Retype, exactly as written, every line from the one containing "Instellingen (224, 2563)" through the last line of the records below, both included; skip the pictures.

§ **Source data**
________________________________________

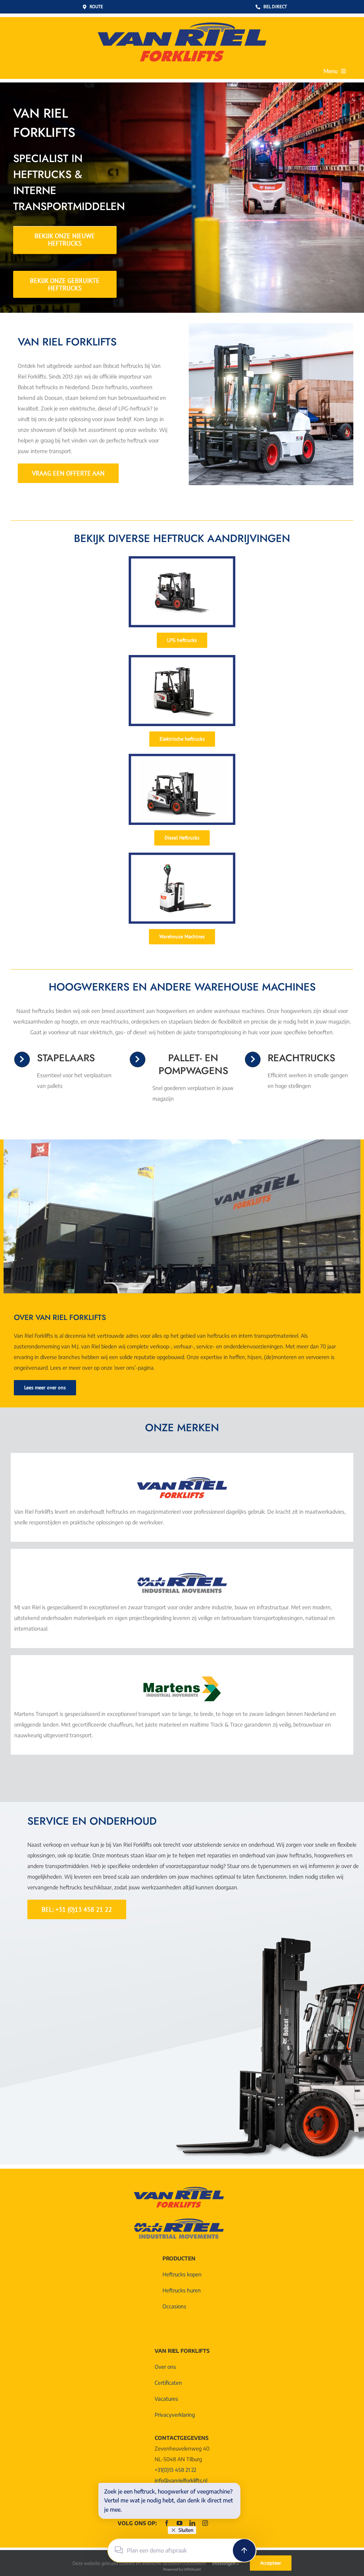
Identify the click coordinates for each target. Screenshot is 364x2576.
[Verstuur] (244, 2550)
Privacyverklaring (175, 2414)
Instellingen (224, 2563)
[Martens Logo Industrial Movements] (182, 1679)
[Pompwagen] (182, 855)
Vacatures (166, 2398)
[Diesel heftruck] (182, 756)
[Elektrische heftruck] (182, 657)
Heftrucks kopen (182, 2274)
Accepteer (270, 2563)
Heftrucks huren (181, 2290)
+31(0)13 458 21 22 (175, 2470)
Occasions (174, 2306)
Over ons (165, 2366)
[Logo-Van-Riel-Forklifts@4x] (182, 19)
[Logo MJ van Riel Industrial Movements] (182, 1572)
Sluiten (185, 2530)
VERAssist (192, 2569)
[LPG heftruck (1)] (182, 559)
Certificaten (168, 2382)
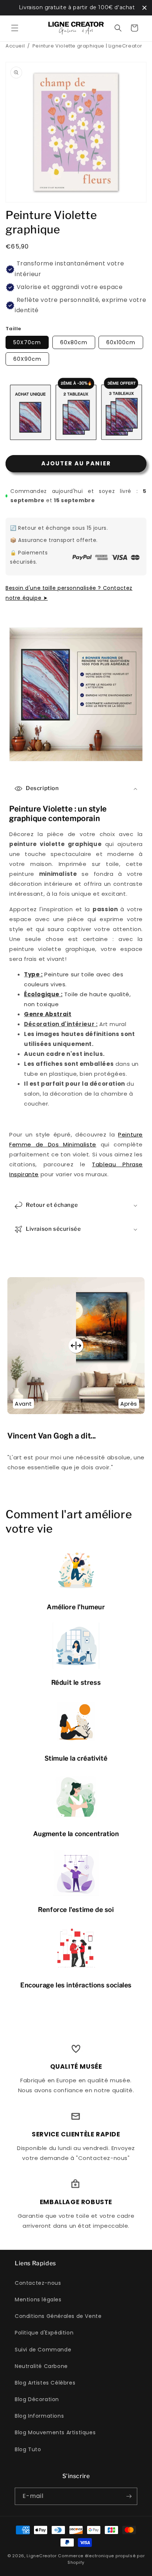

________________________________________

§ **Written solution**
Instellingen (224, 2563)
[Martens Logo Industrial Movements] (182, 1679)
[Pompwagen] (182, 855)
Vacatures (166, 2398)
[Diesel heftruck] (182, 756)
[Elektrische heftruck] (182, 657)
Heftrucks kopen (182, 2274)
Accepteer (270, 2563)
Heftrucks huren (181, 2290)
+31(0)13 458 21 22 (175, 2470)
Occasions (174, 2306)
Over ons (165, 2366)
[Logo-Van-Riel-Forklifts@4x] (182, 19)
[Logo MJ van Riel Industrial Movements] (182, 1572)
Sluiten (185, 2530)
VERAssist (192, 2569)
[LPG heftruck (1)] (182, 559)
Certificaten (168, 2382)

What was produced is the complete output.